'''
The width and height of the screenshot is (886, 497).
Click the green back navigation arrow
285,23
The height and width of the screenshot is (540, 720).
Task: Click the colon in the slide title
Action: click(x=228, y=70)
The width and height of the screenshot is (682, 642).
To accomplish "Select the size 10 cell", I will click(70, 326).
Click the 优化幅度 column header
'''
'''
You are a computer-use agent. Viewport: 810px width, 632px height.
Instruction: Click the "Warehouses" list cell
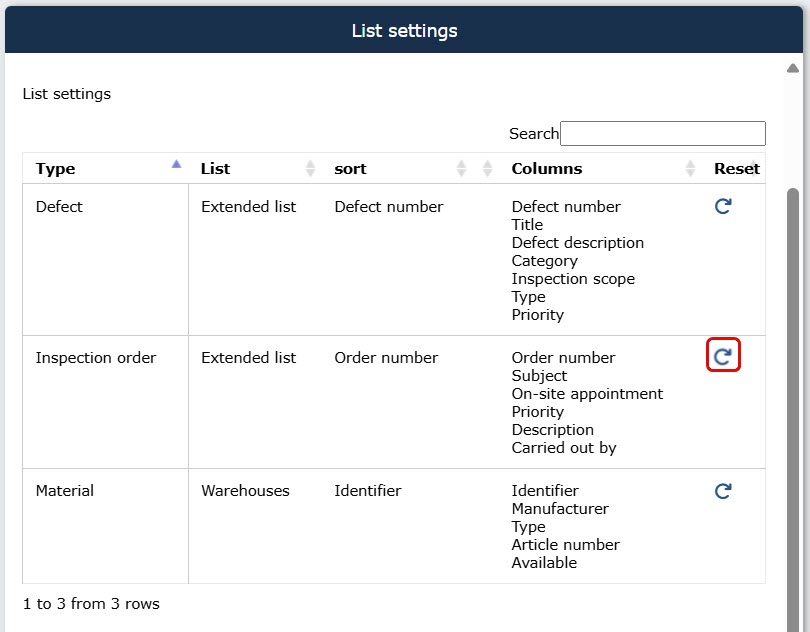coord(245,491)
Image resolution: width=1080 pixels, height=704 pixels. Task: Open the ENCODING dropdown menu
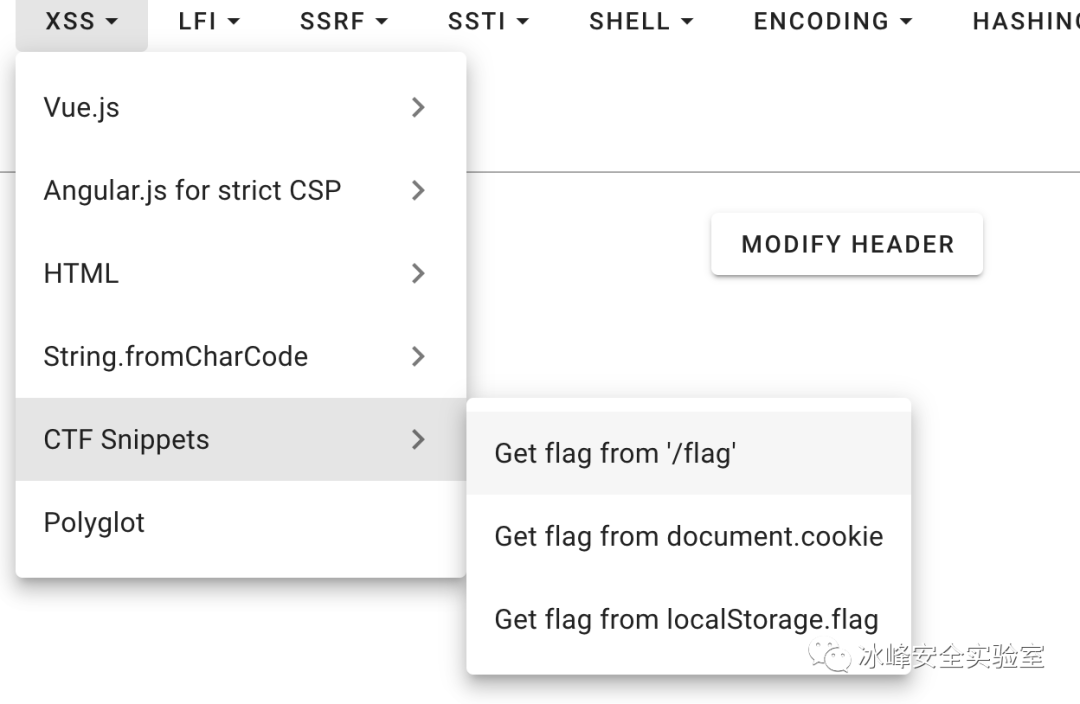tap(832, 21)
'''
- _What you need to do_:
Only the lines above starting at the line that holds "The width and height of the screenshot is (886, 497)." and ending at the line that holds "Click the 优化幅度 column header" are to be repeated, exactly and in full.

- _Answer area_:
The width and height of the screenshot is (886, 497).
Click the green back navigation arrow
285,23
The height and width of the screenshot is (540, 720).
Task: Click the colon in the slide title
Action: click(x=228, y=70)
The width and height of the screenshot is (682, 642).
To accomplish "Select the size 10 cell", I will click(70, 326).
Click the 优化幅度 column header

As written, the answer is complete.